Work to complete:
Pick up the news report below on the protest march on Pakistan's Parliament and carry it on past its final sentence. The material that comes after the report is not part of it.

--- Begin Document ---

Imran Khan and cleric Tahir-ul-Qadri lead tens of thousands in march on Pak Parliament
Tens of thousands of anti-government protesters armed with wire cutters and backed by cranes marched on Pakistan’s Parliament on Tuesday, removing barriers blocking them from soldiers guarding the seat of the government in Islamabad.
The protesters, wearing masks and carrying makeshift shields, hammered through barbed wire and locks connecting shipping containers that authorities put on roads to block off Islamabad’s so-called “Red Zone,” which also holds the president and prime minister’s ceremonial homes and many diplomatic posts.
Women and children also took part in the march as police officers stood by and watched, setting up a possible showdown later between hundreds of waiting soldiers and some 30,000 protesters backing opposition candidate Imran Khan and anti-government cleric Tahir-ul-Qadri.
Both men have called on Prime Minister Nawaz Sharif to step down over allegations of fraud in last year’s election. Sharif has refused and ordered the soldiers out into the streets, the first military deployment in the capital since Pakistan has been under civilian leadership.

--- End Document ---
--- Begin Supplied material ---

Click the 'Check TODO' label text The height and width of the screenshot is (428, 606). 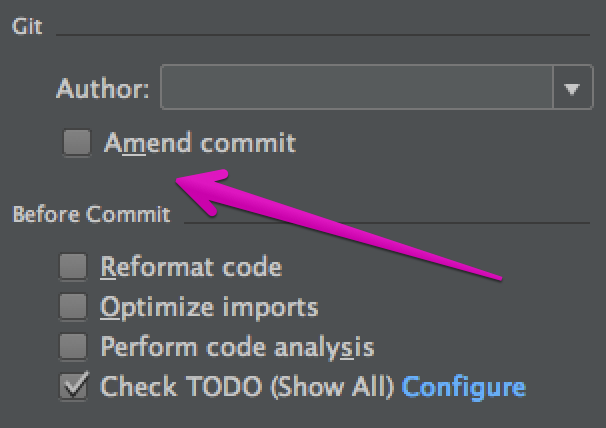[x=185, y=386]
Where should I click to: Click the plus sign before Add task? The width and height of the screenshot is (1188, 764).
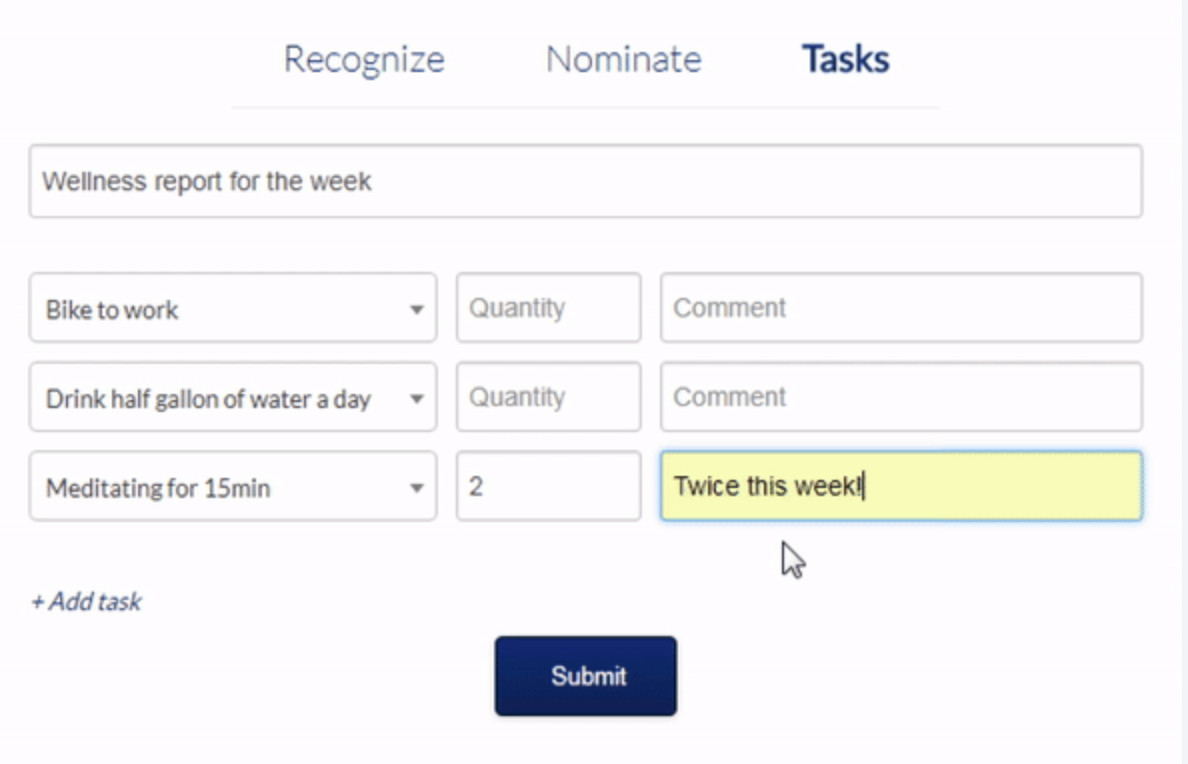(37, 602)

--- End Supplied material ---

Expected answer:
Authorities pleaded for calm ahead of the march, then later warned of possible bloodshed.
Khan, who heads Parliament’s third-largest political bloc, had announced on Monday that he and his supporters would march into Islamabad’s “Red Zone.” On Tuesday, Khan said they would make a “Tahrir Square” outside the Parliament, referring to the famed square in Egypt that saw mass protests in 2011.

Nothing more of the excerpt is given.